━━━ Records for this task

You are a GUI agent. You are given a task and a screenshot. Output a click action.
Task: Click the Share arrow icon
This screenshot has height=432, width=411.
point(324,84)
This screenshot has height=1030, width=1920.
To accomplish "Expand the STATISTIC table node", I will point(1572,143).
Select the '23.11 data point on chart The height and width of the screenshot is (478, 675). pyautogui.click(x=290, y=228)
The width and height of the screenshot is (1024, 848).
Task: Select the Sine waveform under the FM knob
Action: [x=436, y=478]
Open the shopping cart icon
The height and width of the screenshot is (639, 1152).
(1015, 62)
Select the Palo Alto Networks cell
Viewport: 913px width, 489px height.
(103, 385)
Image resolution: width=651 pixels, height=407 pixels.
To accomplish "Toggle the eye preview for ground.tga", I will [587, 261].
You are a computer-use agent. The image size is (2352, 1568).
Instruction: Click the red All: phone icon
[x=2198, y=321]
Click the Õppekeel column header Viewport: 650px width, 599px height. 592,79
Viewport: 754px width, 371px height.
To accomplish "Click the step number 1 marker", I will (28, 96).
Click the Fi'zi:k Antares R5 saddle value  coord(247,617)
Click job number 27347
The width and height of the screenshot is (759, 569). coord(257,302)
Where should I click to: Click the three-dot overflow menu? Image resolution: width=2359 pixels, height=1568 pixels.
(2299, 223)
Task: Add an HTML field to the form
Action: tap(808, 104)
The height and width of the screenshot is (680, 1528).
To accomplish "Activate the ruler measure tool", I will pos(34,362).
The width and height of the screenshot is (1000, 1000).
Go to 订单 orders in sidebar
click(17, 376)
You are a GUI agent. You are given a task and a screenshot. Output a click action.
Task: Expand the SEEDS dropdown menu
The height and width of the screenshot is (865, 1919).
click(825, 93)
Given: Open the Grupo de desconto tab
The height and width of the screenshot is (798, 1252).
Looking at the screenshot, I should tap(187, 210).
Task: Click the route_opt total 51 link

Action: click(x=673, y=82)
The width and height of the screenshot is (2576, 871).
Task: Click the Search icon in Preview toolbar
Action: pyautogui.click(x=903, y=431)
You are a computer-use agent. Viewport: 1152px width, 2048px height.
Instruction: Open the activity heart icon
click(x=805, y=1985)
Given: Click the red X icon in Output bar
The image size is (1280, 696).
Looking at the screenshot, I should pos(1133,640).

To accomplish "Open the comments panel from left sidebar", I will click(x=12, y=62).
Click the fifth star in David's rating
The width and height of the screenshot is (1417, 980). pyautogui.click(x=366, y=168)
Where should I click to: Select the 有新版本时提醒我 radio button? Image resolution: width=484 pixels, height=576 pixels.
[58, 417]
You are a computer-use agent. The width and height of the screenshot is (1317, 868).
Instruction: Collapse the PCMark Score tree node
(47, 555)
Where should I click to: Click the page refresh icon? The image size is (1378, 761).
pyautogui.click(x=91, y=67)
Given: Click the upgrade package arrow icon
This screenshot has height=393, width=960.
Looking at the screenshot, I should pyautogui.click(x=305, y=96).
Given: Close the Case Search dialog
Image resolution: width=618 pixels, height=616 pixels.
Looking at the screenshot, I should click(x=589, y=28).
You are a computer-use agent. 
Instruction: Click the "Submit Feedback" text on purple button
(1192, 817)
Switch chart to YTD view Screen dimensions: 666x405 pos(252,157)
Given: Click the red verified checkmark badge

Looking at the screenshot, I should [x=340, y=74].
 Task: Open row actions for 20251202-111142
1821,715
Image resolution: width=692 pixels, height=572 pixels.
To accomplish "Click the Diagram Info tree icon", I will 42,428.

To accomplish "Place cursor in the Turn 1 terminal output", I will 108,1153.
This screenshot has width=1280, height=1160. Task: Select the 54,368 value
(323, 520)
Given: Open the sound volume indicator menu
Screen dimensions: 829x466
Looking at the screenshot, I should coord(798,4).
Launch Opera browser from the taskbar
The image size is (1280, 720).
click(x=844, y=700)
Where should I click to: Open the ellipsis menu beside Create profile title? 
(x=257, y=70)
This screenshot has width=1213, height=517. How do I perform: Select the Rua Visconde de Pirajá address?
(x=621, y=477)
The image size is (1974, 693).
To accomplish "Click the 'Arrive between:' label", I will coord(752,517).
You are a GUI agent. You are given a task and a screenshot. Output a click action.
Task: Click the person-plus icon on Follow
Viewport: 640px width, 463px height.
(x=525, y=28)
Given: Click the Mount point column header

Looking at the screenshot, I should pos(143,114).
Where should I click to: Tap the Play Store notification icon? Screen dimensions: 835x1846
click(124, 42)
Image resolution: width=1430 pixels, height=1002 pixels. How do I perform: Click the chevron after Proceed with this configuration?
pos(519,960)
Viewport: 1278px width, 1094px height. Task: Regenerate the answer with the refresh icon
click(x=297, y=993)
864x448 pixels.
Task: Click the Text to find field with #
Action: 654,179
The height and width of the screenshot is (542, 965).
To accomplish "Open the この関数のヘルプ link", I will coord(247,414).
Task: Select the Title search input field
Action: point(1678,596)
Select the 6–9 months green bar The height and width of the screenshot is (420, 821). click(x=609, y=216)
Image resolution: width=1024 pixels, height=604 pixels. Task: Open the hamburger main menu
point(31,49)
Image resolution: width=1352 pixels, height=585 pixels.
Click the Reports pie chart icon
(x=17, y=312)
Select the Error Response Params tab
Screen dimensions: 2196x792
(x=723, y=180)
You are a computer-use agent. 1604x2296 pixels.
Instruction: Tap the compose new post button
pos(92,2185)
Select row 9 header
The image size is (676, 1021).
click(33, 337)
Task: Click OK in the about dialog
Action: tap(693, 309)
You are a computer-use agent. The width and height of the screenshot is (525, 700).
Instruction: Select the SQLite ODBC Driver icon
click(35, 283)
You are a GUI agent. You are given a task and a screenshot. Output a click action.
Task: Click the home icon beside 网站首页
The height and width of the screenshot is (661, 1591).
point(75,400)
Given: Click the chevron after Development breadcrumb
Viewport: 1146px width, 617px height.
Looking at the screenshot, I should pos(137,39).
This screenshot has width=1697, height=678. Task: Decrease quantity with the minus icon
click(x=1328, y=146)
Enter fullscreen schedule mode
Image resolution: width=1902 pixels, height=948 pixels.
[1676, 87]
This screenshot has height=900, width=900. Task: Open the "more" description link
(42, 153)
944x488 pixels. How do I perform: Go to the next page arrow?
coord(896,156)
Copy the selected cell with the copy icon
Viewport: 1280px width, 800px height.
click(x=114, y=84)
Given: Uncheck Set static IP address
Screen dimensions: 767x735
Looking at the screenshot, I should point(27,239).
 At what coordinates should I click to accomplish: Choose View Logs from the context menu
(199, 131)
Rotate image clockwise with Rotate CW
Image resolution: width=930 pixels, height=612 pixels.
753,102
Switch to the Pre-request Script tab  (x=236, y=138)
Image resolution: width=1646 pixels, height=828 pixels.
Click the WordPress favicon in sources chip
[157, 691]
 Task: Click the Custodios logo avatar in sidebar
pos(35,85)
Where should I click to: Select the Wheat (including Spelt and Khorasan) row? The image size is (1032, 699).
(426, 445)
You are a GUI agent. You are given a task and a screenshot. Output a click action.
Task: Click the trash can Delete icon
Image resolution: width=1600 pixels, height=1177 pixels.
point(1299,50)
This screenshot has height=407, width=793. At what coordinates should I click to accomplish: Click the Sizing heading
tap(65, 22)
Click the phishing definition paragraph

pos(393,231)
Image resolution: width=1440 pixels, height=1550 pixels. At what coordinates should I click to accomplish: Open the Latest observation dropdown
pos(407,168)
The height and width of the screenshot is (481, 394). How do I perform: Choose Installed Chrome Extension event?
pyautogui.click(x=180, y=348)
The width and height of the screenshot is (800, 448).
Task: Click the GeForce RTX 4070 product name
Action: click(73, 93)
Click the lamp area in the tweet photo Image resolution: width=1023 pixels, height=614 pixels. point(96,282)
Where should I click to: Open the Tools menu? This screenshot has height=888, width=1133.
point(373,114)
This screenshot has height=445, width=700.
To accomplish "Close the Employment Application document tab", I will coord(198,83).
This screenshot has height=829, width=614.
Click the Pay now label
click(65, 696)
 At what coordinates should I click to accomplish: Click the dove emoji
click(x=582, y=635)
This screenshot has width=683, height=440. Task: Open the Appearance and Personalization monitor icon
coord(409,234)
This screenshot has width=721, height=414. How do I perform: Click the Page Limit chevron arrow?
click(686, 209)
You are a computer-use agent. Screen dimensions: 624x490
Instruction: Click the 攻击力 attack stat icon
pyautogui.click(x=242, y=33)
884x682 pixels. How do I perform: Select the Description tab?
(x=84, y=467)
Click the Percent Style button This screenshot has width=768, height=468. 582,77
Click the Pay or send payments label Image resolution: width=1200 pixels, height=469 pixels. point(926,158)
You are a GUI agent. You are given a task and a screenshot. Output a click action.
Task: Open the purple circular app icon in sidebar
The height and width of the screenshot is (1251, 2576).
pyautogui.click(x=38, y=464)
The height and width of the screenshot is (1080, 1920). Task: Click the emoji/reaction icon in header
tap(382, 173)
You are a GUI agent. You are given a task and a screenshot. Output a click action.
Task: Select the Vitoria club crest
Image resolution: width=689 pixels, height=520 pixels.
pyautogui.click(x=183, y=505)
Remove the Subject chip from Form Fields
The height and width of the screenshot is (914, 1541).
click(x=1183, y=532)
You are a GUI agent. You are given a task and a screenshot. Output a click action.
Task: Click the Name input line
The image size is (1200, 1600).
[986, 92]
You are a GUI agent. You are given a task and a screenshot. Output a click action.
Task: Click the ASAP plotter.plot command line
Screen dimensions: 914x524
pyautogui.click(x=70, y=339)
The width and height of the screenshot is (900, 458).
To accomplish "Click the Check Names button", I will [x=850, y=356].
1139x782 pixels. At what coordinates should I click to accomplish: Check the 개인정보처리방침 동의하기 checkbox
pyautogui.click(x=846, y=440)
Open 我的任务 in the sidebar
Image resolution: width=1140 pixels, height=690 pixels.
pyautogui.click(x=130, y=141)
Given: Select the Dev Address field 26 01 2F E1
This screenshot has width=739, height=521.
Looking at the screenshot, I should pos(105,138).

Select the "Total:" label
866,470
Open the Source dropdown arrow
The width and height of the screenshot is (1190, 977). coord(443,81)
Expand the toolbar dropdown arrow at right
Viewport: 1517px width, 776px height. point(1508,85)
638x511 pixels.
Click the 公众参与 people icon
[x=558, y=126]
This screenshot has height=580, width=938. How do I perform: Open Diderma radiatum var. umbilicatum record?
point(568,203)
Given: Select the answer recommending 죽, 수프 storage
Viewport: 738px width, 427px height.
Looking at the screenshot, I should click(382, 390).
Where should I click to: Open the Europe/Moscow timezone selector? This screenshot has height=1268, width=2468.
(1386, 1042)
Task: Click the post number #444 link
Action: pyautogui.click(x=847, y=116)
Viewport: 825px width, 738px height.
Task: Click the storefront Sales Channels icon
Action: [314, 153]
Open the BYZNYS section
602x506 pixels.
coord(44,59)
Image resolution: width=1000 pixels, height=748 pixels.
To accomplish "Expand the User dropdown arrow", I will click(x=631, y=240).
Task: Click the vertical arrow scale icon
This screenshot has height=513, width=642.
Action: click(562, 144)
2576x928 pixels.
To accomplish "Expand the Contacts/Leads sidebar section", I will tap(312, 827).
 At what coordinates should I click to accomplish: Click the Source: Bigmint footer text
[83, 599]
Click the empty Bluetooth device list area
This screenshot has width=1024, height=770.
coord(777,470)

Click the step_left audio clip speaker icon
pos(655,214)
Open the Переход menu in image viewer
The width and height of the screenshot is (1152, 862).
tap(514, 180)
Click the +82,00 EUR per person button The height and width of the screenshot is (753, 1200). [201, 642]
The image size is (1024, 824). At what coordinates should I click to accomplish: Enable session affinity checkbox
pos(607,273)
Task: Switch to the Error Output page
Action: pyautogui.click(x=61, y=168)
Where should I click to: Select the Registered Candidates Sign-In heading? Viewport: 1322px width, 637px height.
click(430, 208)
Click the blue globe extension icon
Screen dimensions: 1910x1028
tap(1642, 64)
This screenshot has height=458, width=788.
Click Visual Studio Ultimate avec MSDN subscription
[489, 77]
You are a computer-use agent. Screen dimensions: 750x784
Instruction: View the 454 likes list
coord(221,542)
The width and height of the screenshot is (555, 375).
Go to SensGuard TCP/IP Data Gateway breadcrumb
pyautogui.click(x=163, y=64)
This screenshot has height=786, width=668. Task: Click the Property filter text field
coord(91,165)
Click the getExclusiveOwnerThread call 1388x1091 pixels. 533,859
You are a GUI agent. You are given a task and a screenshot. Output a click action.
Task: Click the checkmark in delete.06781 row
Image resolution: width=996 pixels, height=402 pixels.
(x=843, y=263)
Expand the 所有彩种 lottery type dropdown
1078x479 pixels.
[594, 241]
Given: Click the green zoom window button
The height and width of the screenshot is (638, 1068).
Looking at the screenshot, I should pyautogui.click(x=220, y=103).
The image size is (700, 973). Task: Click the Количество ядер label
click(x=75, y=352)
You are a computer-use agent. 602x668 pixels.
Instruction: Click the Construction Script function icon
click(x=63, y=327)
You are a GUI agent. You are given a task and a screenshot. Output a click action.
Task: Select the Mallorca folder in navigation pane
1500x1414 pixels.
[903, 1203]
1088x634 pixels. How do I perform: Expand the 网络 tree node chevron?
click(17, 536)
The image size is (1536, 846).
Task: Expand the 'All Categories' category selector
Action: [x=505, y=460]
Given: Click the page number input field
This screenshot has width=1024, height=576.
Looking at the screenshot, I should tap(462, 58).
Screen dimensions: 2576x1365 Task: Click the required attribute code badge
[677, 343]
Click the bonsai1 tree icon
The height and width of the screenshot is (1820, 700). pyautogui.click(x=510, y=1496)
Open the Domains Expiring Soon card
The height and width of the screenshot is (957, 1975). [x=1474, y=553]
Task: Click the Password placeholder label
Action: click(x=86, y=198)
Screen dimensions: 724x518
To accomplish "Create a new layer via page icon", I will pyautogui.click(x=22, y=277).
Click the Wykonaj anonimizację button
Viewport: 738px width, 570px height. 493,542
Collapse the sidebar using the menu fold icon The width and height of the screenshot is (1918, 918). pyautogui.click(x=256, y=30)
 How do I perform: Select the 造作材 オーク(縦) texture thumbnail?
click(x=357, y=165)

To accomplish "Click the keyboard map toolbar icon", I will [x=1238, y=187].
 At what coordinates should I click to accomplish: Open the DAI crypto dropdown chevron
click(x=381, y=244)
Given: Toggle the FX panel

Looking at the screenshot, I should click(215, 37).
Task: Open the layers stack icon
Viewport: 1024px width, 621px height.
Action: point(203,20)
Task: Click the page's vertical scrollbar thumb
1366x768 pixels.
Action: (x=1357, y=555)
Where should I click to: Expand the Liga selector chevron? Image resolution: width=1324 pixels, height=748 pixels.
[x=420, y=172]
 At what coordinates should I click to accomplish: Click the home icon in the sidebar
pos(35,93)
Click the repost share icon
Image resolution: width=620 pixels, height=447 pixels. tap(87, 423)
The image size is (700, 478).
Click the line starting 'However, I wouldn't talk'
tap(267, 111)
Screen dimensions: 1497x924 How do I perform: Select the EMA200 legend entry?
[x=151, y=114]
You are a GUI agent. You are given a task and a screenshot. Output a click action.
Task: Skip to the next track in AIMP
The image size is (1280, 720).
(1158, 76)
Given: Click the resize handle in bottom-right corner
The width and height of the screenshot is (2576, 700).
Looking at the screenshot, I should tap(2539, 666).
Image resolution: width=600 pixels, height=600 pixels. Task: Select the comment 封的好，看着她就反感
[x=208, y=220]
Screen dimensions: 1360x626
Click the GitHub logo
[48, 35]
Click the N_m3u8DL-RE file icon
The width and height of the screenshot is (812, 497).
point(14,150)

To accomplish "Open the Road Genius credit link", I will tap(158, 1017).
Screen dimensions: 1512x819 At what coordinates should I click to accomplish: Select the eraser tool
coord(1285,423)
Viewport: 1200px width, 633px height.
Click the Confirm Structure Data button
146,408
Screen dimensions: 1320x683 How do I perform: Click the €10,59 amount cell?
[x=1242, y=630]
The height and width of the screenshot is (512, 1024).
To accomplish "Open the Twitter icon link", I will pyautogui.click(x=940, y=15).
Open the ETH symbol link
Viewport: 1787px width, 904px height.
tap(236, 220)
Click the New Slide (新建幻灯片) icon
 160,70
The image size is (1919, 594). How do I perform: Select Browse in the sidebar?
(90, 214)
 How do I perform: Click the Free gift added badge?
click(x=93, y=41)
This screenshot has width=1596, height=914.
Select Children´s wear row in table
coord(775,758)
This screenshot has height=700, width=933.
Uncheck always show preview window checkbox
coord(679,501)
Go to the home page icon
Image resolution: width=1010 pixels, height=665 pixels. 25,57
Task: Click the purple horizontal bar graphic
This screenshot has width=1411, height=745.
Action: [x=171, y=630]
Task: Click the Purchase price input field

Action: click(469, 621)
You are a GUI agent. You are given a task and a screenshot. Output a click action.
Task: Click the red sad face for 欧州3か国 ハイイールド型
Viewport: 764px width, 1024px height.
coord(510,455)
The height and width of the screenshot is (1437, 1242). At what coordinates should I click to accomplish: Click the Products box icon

━━━━━━

> The task: Lines of the data above that include the string "green" must each be copied.

> Result of the exercise:
Select the 6–9 months green bar The height and width of the screenshot is (420, 821). click(x=609, y=216)
Given: Click the green zoom window button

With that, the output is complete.